[TASK OBJECTIVE] Copy the result of filtering the entries below for lines that include the string "will".

[TASK DATA]

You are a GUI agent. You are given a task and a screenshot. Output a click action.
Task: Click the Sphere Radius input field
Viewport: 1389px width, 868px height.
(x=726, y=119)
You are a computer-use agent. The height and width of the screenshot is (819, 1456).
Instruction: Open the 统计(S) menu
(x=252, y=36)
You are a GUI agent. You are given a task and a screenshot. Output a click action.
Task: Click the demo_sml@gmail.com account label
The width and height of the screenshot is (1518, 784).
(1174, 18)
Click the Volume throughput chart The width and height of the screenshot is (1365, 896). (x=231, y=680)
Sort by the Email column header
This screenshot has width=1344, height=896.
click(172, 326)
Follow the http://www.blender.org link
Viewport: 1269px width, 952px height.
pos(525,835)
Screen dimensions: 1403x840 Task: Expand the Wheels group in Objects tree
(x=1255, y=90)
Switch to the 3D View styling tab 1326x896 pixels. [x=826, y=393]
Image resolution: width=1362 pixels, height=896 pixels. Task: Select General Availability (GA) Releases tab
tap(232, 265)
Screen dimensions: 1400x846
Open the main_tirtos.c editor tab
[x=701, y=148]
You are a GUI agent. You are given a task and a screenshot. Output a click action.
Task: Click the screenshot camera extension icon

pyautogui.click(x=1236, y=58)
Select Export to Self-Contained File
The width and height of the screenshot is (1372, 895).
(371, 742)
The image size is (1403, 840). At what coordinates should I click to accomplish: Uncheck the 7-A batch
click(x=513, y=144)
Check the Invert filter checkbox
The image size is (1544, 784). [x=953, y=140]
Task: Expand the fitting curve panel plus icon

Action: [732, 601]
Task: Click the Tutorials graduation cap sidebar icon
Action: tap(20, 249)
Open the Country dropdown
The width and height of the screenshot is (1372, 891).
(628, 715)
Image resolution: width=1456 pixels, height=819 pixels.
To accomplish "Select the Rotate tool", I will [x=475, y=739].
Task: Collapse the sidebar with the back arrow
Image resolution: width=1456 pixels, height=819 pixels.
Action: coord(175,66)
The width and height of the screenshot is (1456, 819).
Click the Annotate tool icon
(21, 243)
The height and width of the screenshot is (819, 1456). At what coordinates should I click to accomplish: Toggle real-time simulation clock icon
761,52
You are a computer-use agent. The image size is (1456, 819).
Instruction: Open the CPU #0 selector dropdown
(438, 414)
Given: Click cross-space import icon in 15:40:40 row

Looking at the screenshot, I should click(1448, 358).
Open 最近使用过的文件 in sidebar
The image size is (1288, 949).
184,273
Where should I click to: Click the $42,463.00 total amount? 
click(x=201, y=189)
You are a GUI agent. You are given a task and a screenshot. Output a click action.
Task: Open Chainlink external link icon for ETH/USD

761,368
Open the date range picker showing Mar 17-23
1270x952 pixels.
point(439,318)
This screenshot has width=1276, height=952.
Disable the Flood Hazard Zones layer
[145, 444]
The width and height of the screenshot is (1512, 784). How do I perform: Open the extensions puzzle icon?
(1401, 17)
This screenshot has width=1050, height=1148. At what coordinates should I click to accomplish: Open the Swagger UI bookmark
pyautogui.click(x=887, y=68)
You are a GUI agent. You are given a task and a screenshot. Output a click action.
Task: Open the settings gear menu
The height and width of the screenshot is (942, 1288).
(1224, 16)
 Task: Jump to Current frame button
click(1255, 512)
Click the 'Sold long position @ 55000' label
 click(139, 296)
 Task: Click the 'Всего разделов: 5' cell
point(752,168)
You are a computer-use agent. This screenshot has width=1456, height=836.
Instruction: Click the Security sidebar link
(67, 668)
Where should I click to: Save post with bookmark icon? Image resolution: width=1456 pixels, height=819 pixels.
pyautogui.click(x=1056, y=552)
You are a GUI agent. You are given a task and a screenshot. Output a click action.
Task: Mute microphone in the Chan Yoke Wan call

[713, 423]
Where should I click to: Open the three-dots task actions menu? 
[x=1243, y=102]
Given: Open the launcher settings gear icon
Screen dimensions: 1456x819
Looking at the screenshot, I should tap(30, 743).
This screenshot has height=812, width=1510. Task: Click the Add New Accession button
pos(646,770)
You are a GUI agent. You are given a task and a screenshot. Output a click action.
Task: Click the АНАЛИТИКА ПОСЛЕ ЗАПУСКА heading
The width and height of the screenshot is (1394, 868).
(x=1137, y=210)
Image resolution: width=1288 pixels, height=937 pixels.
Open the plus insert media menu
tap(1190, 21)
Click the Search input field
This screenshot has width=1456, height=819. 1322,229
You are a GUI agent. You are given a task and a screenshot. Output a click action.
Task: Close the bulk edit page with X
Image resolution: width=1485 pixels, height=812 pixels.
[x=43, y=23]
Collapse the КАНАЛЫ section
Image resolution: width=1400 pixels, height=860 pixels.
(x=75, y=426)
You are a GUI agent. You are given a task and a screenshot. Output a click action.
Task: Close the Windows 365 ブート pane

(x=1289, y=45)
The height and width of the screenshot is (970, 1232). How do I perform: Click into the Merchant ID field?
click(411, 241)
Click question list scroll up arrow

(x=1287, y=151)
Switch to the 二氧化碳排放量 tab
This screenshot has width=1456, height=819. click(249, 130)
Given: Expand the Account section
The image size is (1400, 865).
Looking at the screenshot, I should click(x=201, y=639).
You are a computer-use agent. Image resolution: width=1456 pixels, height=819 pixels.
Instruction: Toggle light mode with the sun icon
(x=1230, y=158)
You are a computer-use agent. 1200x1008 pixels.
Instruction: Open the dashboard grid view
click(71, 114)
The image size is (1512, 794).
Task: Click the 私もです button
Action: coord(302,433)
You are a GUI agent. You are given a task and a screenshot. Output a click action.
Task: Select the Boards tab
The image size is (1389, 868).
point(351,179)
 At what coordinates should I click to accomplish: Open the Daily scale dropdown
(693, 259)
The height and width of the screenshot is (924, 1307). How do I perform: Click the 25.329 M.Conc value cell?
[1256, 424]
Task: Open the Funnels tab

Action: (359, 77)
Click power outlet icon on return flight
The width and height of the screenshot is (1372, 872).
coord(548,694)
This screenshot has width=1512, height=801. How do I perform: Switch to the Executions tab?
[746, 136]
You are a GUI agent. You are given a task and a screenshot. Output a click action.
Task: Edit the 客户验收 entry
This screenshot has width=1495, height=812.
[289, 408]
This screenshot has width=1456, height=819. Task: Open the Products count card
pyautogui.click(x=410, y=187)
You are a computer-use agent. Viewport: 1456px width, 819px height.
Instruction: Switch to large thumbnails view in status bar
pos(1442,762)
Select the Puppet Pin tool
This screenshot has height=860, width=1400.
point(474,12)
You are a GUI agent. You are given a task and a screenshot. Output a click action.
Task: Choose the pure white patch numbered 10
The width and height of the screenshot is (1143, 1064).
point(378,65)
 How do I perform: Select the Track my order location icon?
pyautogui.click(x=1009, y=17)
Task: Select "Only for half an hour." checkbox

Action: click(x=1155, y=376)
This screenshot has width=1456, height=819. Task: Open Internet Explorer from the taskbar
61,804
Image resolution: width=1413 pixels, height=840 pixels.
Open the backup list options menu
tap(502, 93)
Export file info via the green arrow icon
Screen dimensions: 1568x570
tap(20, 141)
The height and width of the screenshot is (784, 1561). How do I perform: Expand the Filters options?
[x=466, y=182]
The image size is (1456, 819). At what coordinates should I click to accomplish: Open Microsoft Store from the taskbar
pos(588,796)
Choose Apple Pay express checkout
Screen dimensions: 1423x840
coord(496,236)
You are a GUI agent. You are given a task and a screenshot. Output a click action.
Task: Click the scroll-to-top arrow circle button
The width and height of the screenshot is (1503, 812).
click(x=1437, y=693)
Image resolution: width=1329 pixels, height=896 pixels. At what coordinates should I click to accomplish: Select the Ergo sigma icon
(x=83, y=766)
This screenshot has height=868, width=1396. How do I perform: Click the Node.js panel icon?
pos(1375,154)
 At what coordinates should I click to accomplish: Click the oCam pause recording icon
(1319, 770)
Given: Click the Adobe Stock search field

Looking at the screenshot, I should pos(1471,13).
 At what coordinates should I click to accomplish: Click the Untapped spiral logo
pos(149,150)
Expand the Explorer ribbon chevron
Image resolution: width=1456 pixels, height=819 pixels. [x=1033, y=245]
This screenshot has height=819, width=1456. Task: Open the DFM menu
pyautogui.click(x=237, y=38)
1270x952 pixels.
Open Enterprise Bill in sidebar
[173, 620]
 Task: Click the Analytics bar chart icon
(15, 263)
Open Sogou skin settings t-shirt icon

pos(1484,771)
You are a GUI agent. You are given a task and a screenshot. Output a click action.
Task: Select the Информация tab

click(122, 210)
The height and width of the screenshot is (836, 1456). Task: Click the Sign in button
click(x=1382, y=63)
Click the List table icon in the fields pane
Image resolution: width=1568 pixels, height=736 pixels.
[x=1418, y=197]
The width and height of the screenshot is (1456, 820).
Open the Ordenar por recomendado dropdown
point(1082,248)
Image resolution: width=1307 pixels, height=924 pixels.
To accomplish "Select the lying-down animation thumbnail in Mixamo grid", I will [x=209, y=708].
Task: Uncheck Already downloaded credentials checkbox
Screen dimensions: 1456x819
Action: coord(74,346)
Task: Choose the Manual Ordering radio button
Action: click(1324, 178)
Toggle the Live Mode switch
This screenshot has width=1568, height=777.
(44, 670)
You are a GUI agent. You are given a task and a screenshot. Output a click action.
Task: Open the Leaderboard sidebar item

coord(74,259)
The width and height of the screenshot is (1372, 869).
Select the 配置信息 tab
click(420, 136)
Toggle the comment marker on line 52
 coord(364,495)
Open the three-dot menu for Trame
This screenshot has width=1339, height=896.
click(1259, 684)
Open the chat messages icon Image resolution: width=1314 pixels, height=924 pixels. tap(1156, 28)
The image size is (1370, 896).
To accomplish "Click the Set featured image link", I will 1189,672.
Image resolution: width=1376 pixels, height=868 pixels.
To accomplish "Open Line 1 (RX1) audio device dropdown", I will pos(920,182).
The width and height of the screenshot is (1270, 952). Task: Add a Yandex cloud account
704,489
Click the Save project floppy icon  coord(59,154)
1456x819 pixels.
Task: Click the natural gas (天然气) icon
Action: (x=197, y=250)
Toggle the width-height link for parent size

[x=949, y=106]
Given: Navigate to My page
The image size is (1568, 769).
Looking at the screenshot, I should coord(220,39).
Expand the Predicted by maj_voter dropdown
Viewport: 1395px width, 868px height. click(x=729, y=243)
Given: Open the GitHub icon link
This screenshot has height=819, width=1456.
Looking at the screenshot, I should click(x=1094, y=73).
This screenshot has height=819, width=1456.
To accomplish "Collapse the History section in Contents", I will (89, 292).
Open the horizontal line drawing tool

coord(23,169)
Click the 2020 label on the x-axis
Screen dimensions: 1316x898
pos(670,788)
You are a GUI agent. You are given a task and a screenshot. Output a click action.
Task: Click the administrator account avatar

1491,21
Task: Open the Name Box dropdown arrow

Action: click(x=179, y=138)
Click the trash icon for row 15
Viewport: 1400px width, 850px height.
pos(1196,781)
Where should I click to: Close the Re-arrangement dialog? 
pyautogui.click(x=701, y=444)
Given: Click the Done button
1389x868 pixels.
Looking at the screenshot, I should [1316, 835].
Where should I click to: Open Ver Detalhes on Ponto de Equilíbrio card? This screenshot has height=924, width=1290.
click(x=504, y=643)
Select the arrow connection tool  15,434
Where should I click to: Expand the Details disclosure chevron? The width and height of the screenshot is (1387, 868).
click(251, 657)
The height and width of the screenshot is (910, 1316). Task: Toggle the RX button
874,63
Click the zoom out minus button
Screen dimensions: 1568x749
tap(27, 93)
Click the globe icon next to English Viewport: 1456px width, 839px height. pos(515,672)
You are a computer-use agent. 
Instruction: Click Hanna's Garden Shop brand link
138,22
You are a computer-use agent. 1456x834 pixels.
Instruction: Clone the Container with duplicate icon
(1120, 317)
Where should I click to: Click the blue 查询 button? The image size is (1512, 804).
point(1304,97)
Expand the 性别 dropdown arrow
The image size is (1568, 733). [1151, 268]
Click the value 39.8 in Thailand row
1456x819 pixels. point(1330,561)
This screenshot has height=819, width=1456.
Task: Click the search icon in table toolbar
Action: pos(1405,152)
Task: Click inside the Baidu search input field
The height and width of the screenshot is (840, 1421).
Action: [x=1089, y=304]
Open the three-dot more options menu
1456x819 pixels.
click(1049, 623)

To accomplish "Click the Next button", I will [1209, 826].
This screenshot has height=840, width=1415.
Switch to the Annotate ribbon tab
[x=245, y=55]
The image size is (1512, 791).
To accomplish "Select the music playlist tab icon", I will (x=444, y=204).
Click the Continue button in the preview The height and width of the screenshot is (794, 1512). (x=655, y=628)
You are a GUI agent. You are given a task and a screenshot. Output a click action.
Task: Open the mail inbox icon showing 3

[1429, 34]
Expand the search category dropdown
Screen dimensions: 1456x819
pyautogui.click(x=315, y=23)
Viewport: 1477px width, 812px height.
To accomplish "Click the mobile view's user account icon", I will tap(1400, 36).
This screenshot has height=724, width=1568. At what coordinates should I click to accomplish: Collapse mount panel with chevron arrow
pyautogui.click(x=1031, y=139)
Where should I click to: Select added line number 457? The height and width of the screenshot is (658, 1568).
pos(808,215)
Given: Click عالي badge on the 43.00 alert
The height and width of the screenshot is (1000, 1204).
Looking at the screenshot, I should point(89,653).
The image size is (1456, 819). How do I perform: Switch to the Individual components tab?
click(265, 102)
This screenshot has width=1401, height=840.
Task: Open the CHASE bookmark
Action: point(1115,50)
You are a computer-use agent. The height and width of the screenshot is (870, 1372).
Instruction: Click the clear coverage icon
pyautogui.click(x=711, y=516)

[OUTPUT FOR THIS TASK]
To accomplish "Select the Rotate tool", I will [x=475, y=739].
To accomplish "Select the lying-down animation thumbnail in Mixamo grid", I will [x=209, y=708].
To accomplish "Click the Set featured image link", I will 1189,672.
To accomplish "Open Line 1 (RX1) audio device dropdown", I will pos(920,182).
To accomplish "Collapse the History section in Contents", I will (89, 292).
To accomplish "Click the Next button", I will [1209, 826].
To accomplish "Select the music playlist tab icon", I will (x=444, y=204).
To accomplish "Click the mobile view's user account icon", I will tap(1400, 36).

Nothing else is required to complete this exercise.